The residents of Kibera, in Nairobi, have a message for foreign aid groups in their community: if you want us to come hear what you have to say, you need to pay us.
So many non-governmental organizations (NGOs) have flooded this poor area that many locals have become disillusioned by the foreigners who say they want to help.
Inundated by invitations to go to meetings and trainings put on by NGOs, the residents now seek compensation for their time. The handouts, known as “sitting allowances,” generally range from about $1 – $3 per hour, which can buy a fair amount here.
Locals point to Doctors Without Borders, which operates this hospital in Kibera, as a bright spot in the NGO community.
“Trust me, no one will go without the sitting allowance,” said Sharon Ogolla, 20, as she stands outside the hair salon she runs with her mother.
Asked whether most locals go to hear what the NGOs have to say, or just to collect the payment, Ogolla said, “Well, both, but mostly, honestly, to get the fee.”
Some Kiberans say a small number of the dozens of groups do real good, like Doctors Without Borders, but many more, these critics said, are ineffective, fly-by-night, or at worst, using locals to raise money abroad.
Despite millions of dollars flowing in, critics like Ken Okoth, a member of parliament who grew up in Kibera say residents have seen little benefit from most groups, so they might as well get some cash out of the meetings. “Time is money! We have no time to waste,” Okoth said.
The majority of NGOs came to Kibera in the last decade, following post-election violence and the AIDS epidemic. But as Okoth tells it, many of these groups don’t have much to offer. “There’s only 50 times you can teach somebody how to wash their hands. So we have NGOs calling people saying, ‘Come, we’ll teach you the importance of hand-washing.’ So if I’m broke and bored I’ll come to listen to you,” Okoth said.
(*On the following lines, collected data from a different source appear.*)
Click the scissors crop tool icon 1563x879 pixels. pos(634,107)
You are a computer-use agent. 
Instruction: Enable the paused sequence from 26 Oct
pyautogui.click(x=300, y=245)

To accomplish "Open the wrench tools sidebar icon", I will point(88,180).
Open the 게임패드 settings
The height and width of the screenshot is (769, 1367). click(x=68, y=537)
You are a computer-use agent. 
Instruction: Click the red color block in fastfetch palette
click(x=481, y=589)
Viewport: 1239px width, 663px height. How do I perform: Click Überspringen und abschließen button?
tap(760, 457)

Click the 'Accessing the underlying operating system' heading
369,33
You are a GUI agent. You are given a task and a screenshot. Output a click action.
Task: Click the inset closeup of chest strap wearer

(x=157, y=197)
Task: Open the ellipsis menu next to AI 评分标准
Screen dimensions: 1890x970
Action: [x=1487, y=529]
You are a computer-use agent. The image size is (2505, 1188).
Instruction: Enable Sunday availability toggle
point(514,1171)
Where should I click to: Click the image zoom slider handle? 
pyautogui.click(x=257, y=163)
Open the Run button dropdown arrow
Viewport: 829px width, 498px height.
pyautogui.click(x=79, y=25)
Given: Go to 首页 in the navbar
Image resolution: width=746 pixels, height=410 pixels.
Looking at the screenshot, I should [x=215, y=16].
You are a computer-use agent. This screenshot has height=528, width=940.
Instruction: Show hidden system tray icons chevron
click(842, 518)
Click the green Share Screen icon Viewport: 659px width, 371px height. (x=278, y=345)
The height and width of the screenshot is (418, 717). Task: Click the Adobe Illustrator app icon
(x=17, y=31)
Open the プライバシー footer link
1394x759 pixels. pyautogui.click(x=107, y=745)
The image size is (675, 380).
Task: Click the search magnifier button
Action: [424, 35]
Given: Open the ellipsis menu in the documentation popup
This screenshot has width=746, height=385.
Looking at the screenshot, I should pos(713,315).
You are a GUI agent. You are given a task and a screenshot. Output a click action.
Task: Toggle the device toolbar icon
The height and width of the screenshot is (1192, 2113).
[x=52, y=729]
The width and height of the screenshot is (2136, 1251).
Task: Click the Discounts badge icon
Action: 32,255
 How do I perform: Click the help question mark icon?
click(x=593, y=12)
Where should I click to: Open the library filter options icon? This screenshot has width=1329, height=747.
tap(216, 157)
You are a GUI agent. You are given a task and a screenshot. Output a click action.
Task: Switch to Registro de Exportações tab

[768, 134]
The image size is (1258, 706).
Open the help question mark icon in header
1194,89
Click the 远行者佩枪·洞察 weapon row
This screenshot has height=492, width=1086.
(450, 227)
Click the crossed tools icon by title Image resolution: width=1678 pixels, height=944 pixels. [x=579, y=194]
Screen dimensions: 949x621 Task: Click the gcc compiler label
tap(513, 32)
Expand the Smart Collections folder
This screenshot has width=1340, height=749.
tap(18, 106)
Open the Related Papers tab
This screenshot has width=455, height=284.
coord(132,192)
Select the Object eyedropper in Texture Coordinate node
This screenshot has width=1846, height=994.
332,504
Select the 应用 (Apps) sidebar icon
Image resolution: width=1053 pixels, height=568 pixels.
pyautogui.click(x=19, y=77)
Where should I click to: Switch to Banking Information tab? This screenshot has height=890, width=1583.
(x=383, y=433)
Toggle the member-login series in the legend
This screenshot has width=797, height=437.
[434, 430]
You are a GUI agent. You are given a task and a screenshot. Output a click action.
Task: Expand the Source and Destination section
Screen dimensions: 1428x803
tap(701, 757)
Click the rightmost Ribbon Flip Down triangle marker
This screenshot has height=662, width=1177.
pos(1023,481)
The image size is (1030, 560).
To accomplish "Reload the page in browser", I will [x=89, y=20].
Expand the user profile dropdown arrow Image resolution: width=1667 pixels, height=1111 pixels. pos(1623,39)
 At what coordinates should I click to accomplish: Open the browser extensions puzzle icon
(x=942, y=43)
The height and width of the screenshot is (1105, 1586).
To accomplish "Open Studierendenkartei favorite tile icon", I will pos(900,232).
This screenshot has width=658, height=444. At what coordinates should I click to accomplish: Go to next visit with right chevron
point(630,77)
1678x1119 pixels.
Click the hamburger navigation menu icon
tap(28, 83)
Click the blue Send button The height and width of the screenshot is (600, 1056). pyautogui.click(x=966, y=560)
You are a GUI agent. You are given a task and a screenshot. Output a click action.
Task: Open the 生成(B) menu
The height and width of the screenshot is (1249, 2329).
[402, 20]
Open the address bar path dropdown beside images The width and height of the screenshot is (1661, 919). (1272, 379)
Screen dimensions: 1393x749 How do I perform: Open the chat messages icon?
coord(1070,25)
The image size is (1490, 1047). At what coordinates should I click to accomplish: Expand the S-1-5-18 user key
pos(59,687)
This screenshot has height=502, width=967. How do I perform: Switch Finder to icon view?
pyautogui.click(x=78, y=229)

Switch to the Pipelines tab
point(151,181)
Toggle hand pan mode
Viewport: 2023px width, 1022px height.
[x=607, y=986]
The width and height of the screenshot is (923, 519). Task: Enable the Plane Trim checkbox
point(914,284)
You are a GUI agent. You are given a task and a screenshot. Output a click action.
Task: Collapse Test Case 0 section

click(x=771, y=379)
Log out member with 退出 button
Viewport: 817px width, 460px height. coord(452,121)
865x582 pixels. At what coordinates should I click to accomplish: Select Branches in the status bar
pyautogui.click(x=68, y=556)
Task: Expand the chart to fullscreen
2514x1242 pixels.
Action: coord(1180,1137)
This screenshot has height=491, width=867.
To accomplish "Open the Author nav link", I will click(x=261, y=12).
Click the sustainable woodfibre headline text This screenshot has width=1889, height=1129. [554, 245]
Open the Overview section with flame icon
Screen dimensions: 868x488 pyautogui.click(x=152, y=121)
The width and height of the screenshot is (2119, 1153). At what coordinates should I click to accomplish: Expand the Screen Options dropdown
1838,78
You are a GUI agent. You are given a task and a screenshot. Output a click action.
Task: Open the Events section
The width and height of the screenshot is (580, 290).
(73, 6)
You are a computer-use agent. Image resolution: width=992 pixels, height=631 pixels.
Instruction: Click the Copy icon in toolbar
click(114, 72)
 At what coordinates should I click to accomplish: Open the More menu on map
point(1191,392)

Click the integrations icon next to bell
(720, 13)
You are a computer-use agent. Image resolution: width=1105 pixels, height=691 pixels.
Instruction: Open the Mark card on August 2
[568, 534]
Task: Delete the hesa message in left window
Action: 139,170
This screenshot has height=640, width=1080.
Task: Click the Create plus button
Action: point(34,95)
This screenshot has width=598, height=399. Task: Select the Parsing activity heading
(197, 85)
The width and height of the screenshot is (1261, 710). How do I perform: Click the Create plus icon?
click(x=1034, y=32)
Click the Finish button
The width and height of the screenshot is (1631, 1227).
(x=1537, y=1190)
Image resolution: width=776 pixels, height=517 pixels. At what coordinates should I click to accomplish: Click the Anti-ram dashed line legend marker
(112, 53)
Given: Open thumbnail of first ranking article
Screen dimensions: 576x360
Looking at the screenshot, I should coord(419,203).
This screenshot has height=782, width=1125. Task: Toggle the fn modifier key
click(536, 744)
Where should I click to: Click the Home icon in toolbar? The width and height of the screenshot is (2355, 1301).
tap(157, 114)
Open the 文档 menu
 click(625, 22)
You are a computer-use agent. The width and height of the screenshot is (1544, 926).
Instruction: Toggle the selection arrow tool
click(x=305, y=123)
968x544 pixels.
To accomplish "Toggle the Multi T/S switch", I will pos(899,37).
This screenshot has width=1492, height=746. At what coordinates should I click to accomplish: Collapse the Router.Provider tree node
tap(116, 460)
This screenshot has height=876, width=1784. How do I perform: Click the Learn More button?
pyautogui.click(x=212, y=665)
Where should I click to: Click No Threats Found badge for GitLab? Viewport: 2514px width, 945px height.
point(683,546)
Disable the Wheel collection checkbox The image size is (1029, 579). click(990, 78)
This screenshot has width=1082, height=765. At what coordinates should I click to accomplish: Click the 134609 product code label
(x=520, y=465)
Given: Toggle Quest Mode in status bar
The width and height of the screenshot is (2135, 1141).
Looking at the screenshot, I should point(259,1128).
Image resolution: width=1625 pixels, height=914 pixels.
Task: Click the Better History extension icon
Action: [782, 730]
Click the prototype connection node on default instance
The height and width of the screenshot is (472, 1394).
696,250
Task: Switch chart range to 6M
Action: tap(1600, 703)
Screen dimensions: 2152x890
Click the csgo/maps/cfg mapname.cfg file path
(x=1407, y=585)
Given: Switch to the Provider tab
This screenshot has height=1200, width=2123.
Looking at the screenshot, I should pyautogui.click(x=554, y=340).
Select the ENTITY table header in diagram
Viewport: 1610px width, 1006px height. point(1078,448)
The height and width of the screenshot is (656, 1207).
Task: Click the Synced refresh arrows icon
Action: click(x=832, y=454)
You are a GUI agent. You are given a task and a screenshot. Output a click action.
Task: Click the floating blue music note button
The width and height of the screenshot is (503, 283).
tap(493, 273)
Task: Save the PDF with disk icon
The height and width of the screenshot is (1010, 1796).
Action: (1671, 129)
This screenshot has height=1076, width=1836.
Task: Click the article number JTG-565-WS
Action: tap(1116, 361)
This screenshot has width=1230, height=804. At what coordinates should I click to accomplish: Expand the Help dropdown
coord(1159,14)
Ibrahim Maina (right) used to get by from NGO cash handouts. Now he criticizes the practice.
Accurate statistics are hard to come by in Kibera, but by one estimate, roughly four in five groups pays sitting allowances. There are enough groups having enough meetings, and handing out enough cash, that some locals make something of a living going from meeting to meeting. They’ve become known as “professional attendees.”
“I know the professional attendees,” Okoth said. “I celebrate their ingenuity of taking advantage of people who have come to take advantage of them.”
A few years ago, Ibrahim Maina was one of them. Now, he’s soured on that life, and criticized his neighbors who live off the NGO fees, saying it creates a culture of dependency. “They only wake up in the morning, they want to know where are the workshops? Where are the meetings? Because these NGOs have spoiled their mind,” he said.
Maina has a real job now. He works for Kounkuey Design Initiative, one of the few groups that does not pay the sitting fees.
Walk around with Maina, and you’ll see a Kibera that’s not a sad place, but a bustling slapdash metropolis. Its buildings may be built out of corrugated iron, and it may have smoldering trash piles. But it also has nearly everything you’d find in any city: dry cleaners, butchers, electronic shops, office supplies (you can even get documents laminated), hotels, and more.
The PeePeople building.
“Everything is here,” Maina said. Maina is on his way to find us a meeting where NGOs pay. After sending some text messages, we set off.
And eventually, we arrive at a two story building. The sign outside reads: PeePoople. It’s an NGO. “We advocate strongly on handwashing,” says Medina Abakar, the manager of the Peepoo Community Programme in Kibera. The group offers biodegradable toilets in addition to its hygiene lessons. Yes, she says, they pay the locals to come.
“When you ask people to come to your meeting, they leave all their businesses and they come to the meeting. So you’ve wasted their time. So you have to balance the situation,” Abakar says.
She won’t let us stay for the meeting. Donors are visiting, we learn.
Many Kiberans said they’d like some groups to leave, but dig deeper and it’s more complicated. It’s become an NGO economy. They provide jobs as well as cash.
But some people resent the system. And as if to underline that, as we’re leaving, a woman in the distance yells something in Swahili in my direction. My translator laughs and says she assumed I was from yet another NGO and told me to “take my condoms back to Sweden.”
She saw a foreigner, and in Kibera, that’s not the worst guess.